そしてルリディア城によく似た漆黒の城が町の中心に建っている。おそらく魔王はあそこにいるのだろう。
「よし、じゃあ転移するぞ。」
「転移って…アリスは城に入ったことがあるのか?」
普通、転移魔法は行ったことがあるところにしか使えないはずだ。
「ああ、その点なら問題ない。私は一度魔王に会っているからな」
「えええええ⁉アリスさんって魔王とも顔見知りなんですか?」
「まぁ、僕は知っていたが…くしゅんっ」
「アリス、魔王ってどんな奴だ?」
「…行けば分かる。全員私の手に触れておけ。」
言う通りに四人が手を重ねた瞬間、視界が真っ白に染まった。
××××
「くくく…久しぶりだな、小娘。」
魔王と呼ばれる女性が、アリスの方を向いて話しかけている。
見た限り普通の、スタイルが良い、赤髪の綺麗な女性にしか見えない。
「貴様がわしを訪ねるとは…何かあったのか?」
「ああ。人間界に悪魔を送り込んだのはお前か?」
どうやら、三日前の事件のことをアリスは話しているようだ。
「……む?何故わしが人間界を攻撃しなくてはならんのだ?」
「とぼけるな。お前の部下がやったのだろう?悪魔召喚なぞ人間ができることではない。」
「ふむ…ただ、わしはやっておらん。その時の状況を詳しく話せ。」
アリスは中級悪魔がどうたらこうたら話している。
ただ、俺たち三人は何もすることがないため、暇である。ダルクなんて立ったままいびきをかいている。

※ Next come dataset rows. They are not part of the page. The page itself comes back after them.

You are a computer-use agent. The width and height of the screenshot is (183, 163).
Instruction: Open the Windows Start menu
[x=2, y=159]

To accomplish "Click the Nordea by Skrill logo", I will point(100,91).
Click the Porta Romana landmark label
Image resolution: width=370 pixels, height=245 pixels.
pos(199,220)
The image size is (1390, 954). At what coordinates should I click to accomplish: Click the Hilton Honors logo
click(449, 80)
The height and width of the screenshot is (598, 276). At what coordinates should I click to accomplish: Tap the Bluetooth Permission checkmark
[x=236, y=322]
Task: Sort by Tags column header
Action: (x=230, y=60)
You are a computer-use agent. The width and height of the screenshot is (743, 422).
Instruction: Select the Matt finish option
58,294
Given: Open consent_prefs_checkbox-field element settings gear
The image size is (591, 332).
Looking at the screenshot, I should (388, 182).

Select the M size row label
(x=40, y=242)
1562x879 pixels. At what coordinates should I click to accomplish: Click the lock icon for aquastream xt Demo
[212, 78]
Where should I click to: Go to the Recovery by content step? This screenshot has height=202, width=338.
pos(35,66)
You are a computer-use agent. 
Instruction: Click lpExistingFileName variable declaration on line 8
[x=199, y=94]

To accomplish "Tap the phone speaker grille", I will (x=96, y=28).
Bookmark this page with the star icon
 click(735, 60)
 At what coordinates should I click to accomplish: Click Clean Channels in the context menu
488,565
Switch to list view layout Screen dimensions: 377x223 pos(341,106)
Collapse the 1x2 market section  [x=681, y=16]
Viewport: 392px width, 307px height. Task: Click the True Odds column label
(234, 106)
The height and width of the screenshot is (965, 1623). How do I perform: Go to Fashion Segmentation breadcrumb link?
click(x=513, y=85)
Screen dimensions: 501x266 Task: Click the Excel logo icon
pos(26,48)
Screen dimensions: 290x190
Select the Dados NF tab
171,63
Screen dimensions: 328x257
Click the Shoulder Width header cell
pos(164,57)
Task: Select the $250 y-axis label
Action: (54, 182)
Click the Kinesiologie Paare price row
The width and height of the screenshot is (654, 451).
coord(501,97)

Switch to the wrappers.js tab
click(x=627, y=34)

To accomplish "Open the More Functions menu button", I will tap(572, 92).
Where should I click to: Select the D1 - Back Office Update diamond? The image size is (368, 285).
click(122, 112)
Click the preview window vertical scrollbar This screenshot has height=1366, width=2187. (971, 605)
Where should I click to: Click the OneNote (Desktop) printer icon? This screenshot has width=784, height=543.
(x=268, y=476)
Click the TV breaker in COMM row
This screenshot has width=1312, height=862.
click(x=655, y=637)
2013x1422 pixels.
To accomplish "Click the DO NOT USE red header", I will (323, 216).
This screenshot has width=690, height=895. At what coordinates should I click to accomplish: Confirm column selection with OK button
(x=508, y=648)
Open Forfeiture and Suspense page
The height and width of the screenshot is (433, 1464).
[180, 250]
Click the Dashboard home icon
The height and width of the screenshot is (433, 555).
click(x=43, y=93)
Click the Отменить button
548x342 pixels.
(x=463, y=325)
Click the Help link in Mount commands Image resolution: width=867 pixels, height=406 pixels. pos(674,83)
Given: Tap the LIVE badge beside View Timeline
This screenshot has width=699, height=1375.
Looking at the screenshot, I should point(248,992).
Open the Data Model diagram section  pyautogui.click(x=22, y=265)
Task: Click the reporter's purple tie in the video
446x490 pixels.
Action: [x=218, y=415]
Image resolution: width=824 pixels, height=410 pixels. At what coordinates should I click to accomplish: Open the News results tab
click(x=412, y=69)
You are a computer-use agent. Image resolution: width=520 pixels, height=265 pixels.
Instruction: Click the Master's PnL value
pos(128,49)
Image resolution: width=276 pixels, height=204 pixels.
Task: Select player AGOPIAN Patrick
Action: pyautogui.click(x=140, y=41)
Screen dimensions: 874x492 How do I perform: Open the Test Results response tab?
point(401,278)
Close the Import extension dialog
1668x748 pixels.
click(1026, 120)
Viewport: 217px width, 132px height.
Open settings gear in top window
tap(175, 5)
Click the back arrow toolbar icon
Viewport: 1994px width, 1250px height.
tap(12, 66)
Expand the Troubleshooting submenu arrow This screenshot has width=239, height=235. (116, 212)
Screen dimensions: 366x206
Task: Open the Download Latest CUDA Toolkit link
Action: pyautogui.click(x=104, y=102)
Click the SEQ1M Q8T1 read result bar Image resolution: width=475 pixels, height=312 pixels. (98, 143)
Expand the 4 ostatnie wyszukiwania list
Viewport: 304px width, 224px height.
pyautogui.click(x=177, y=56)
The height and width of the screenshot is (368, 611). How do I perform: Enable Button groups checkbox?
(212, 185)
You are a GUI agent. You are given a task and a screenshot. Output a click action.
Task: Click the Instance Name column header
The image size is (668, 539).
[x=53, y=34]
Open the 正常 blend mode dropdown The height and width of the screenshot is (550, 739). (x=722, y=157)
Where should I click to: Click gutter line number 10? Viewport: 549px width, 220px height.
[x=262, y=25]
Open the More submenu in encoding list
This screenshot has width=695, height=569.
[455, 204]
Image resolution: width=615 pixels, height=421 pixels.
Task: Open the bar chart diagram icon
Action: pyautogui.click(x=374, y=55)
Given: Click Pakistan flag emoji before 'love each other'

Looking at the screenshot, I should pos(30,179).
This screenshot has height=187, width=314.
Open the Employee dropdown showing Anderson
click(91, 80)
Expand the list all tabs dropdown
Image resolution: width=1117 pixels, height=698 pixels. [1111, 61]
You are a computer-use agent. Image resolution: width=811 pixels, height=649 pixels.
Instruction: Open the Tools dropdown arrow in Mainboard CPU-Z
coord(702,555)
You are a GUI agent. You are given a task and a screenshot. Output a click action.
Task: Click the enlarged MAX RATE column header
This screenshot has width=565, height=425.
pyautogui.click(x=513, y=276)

「……なるほど。わしの部下がやった可能性が高そうじゃな。」
…ここで、何かデジャヴを感じた。
いや、正確に言うと魔界に来てからずっと、既視感を感じていた。
何か、見たことあるような場面だ。
「本当は貴様らに力を貸してやりたいが…わしはまだまだ忙しい。わしの側近を貴様らと合流させよう。」
魔王が指を鳴らすと、後ろの扉から眼鏡をかけた男性が入ってきた。
「ジューク、話は聞いていたな?」
「もちろんです、魔王様。」
すると彼は俺たちに近づいて来て、
「始めまして。ジュークと申します。これからどうぞよろしくお願いしますね。」
そう言って握手を一人一人と交わしていく。
みんなは思い出せないようだが、俺はぼんやりと何かを思い出した。
俺がループする前、確かこいつに斬られたような気がする。